Given entries below:

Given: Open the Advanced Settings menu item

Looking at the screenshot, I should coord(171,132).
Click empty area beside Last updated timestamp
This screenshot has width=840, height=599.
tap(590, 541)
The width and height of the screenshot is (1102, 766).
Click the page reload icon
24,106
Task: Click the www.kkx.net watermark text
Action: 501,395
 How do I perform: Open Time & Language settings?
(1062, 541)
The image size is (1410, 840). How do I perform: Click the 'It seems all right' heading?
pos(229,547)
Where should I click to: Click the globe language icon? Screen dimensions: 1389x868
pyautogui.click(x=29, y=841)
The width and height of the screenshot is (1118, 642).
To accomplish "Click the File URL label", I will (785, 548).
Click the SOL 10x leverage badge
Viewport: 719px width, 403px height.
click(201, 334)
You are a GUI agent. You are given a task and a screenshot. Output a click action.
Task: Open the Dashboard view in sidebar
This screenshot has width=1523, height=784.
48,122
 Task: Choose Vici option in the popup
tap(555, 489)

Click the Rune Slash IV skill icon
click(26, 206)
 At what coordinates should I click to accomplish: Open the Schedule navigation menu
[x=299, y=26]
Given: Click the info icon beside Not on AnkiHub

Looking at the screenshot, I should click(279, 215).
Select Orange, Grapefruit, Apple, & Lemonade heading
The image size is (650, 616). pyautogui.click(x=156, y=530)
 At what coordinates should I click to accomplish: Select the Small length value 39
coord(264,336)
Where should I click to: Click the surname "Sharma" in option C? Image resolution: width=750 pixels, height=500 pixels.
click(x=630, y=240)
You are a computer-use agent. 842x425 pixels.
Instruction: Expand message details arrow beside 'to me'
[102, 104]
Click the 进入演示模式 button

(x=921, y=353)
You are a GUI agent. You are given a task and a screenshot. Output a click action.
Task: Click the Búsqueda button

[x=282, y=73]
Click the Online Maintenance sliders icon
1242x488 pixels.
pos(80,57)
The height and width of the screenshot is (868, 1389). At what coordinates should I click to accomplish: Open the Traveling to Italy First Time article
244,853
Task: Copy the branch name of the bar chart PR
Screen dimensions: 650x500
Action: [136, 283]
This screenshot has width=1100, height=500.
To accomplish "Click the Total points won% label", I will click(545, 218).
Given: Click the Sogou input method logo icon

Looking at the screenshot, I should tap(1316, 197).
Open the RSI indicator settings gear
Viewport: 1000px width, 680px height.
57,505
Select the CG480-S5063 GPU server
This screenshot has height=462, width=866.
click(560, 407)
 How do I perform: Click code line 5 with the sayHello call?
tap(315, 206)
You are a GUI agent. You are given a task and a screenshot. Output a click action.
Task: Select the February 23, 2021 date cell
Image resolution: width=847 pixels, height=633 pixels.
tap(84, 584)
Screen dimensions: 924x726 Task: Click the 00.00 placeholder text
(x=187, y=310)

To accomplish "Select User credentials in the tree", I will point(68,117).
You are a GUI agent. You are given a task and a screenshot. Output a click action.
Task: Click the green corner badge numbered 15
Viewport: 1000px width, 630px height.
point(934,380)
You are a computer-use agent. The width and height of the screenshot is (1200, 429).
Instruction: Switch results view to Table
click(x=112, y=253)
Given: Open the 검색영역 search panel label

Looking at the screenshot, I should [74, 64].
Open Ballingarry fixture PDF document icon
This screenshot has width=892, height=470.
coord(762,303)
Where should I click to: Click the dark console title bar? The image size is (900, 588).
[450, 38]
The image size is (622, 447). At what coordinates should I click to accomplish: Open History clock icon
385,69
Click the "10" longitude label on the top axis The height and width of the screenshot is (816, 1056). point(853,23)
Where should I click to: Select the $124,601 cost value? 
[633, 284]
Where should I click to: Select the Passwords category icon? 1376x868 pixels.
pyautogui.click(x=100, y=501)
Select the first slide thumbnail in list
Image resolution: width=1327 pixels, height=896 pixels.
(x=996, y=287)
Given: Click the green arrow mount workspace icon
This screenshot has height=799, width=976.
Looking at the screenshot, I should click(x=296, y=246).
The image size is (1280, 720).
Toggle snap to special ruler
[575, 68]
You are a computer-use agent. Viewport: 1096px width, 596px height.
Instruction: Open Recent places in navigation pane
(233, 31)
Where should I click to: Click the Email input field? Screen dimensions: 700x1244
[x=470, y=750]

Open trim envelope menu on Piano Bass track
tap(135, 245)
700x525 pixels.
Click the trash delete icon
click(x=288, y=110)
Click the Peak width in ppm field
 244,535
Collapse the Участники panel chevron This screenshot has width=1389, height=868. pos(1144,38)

End of Given entries.

Please repeat the data above verbatim, all of it.

## Result of the task
Given: Open the Advanced Settings menu item

Looking at the screenshot, I should coord(171,132).
Click empty area beside Last updated timestamp
This screenshot has width=840, height=599.
tap(590, 541)
The width and height of the screenshot is (1102, 766).
Click the page reload icon
24,106
Task: Click the www.kkx.net watermark text
Action: 501,395
 How do I perform: Open Time & Language settings?
(1062, 541)
The image size is (1410, 840). How do I perform: Click the 'It seems all right' heading?
pos(229,547)
Where should I click to: Click the globe language icon? Screen dimensions: 1389x868
pyautogui.click(x=29, y=841)
The width and height of the screenshot is (1118, 642).
To accomplish "Click the File URL label", I will (785, 548).
Click the SOL 10x leverage badge
Viewport: 719px width, 403px height.
click(201, 334)
You are a GUI agent. You are given a task and a screenshot. Output a click action.
Task: Open the Dashboard view in sidebar
This screenshot has width=1523, height=784.
48,122
 Task: Choose Vici option in the popup
tap(555, 489)

Click the Rune Slash IV skill icon
click(26, 206)
 At what coordinates should I click to accomplish: Open the Schedule navigation menu
[x=299, y=26]
Given: Click the info icon beside Not on AnkiHub

Looking at the screenshot, I should click(279, 215).
Select Orange, Grapefruit, Apple, & Lemonade heading
The image size is (650, 616). pyautogui.click(x=156, y=530)
 At what coordinates should I click to accomplish: Select the Small length value 39
coord(264,336)
Where should I click to: Click the surname "Sharma" in option C? Image resolution: width=750 pixels, height=500 pixels.
click(x=630, y=240)
You are a computer-use agent. 842x425 pixels.
Instruction: Expand message details arrow beside 'to me'
[102, 104]
Click the 进入演示模式 button

(x=921, y=353)
You are a GUI agent. You are given a task and a screenshot. Output a click action.
Task: Click the Búsqueda button

[x=282, y=73]
Click the Online Maintenance sliders icon
1242x488 pixels.
pos(80,57)
The height and width of the screenshot is (868, 1389). At what coordinates should I click to accomplish: Open the Traveling to Italy First Time article
244,853
Task: Copy the branch name of the bar chart PR
Screen dimensions: 650x500
Action: [136, 283]
This screenshot has width=1100, height=500.
To accomplish "Click the Total points won% label", I will click(545, 218).
Given: Click the Sogou input method logo icon

Looking at the screenshot, I should tap(1316, 197).
Open the RSI indicator settings gear
Viewport: 1000px width, 680px height.
57,505
Select the CG480-S5063 GPU server
This screenshot has height=462, width=866.
click(560, 407)
 How do I perform: Click code line 5 with the sayHello call?
tap(315, 206)
You are a GUI agent. You are given a task and a screenshot. Output a click action.
Task: Select the February 23, 2021 date cell
Image resolution: width=847 pixels, height=633 pixels.
tap(84, 584)
Screen dimensions: 924x726 Task: Click the 00.00 placeholder text
(x=187, y=310)

To accomplish "Select User credentials in the tree", I will point(68,117).
You are a GUI agent. You are given a task and a screenshot. Output a click action.
Task: Click the green corner badge numbered 15
Viewport: 1000px width, 630px height.
point(934,380)
You are a computer-use agent. The width and height of the screenshot is (1200, 429).
Instruction: Switch results view to Table
click(x=112, y=253)
Given: Open the 검색영역 search panel label

Looking at the screenshot, I should [74, 64].
Open Ballingarry fixture PDF document icon
This screenshot has width=892, height=470.
coord(762,303)
Where should I click to: Click the dark console title bar? The image size is (900, 588).
[450, 38]
The image size is (622, 447). At what coordinates should I click to accomplish: Open History clock icon
385,69
Click the "10" longitude label on the top axis The height and width of the screenshot is (816, 1056). point(853,23)
Where should I click to: Select the $124,601 cost value? 
[633, 284]
Where should I click to: Select the Passwords category icon? 1376x868 pixels.
pyautogui.click(x=100, y=501)
Select the first slide thumbnail in list
Image resolution: width=1327 pixels, height=896 pixels.
(x=996, y=287)
Given: Click the green arrow mount workspace icon
This screenshot has height=799, width=976.
Looking at the screenshot, I should click(x=296, y=246).
The image size is (1280, 720).
Toggle snap to special ruler
[575, 68]
You are a computer-use agent. Viewport: 1096px width, 596px height.
Instruction: Open Recent places in navigation pane
(233, 31)
Where should I click to: Click the Email input field? Screen dimensions: 700x1244
[x=470, y=750]

Open trim envelope menu on Piano Bass track
tap(135, 245)
700x525 pixels.
Click the trash delete icon
click(x=288, y=110)
Click the Peak width in ppm field
 244,535
Collapse the Участники panel chevron This screenshot has width=1389, height=868. pos(1144,38)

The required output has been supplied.